Targeted Credential Theft Campaign Hits Cloud Customers
Cloud computing and analytics company Snowflake said a “limited number” of its customers have been singled out as part of a targeted campaign.
“We have not identified evidence suggesting this activity was caused by a vulnerability, misconfiguration, or breach of Snowflake’s platform,” the company said in a joint statement along with CrowdStrike and Google-owned Mandiant.
“We have not identified evidence suggesting this activity was caused by compromised credentials of current or former Snowflake personnel.”
It further said the activity is directed against users with single-factor authentication, with the unidentified threat actors leveraging credentials previously purchased or obtained through information-stealing malware.
“Threat actors are actively compromising organizations’ Snowflake customer tenants by using stolen credentials obtained by infostealing malware and logging into databases that are configured with single factor authentication,” Mandiant CTO Charles Carmakal said in a post on LinkedIn.
Snowflake is also urging organizations to enable multi-factor authentication (MFA) and limit network traffic only from trusted locations.
The U.S. Cybersecurity and Infrastructure Security Agency (CISA), in an alert issued on Monday, recommended organizations follow the guidance outlined by Snowflake to hunt for signs of unusual activity and take steps to prevent unauthorized user access.
A similar advisory from the Australian Signals Directorate’s Australian Cyber Security Centre (ACSC) warned of “successful compromises of several companies utilizing Snowflake environments.”
Some of the indicators include malicious connections originating from clients identifying themselves as “rapeflake” and “DBeaver_DBeaverUltimate.”

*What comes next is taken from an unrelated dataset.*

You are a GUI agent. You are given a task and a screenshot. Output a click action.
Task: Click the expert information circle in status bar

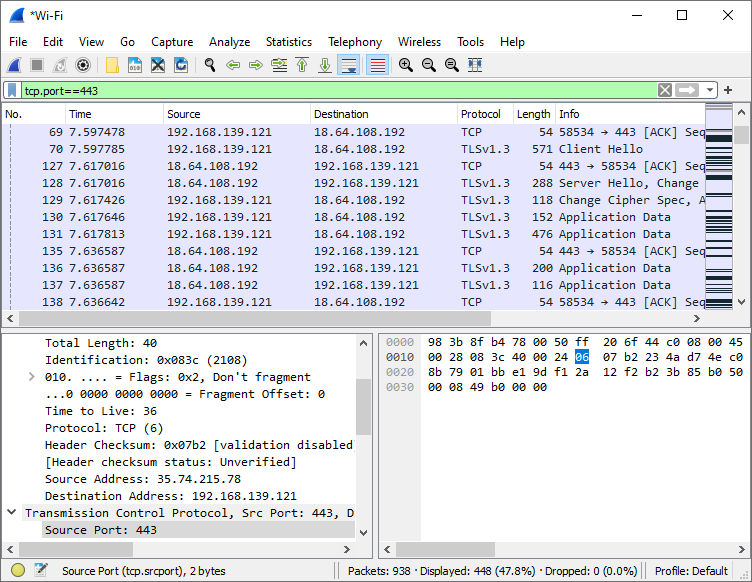[18, 571]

The development comes days after the company acknowledged that it has observed a spike in malicious activity targeting customer accounts on its cloud data platform.

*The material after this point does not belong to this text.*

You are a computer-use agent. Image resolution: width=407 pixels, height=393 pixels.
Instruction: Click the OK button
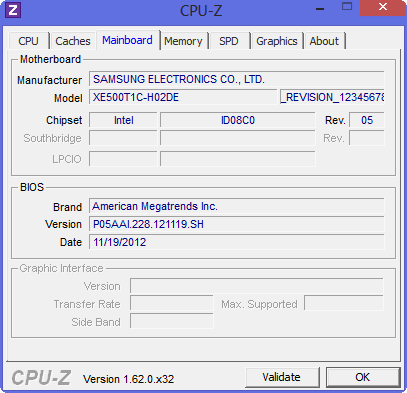363,377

While a report from cybersecurity firm Hudson Rock previously implied that the breach of Ticketmaster and Santander Bank may have stemmed from threat actors using a Snowflake employee’s stolen credentials, it has since been taken down, citing a letter it received from Snowflake’s legal counsel.
It’s currently not known how the two companies – which are both Snowflake customers – had their information stolen. ShinyHunters, the persona who claimed responsibility for the twin breaches on the now-resurrected BreachForums, told DataBreaches.net that Hudson Rock’s explanation was incorrect and that it’s “disinformation.”
“Infostealers are a significant problem — it has long since outpaced botnets etc. in the real world — and the only real solution is robust multi-factor authentication,” independent security researcher Kevin Beaumont said. It’s believed that a teen crime group is behind the incident.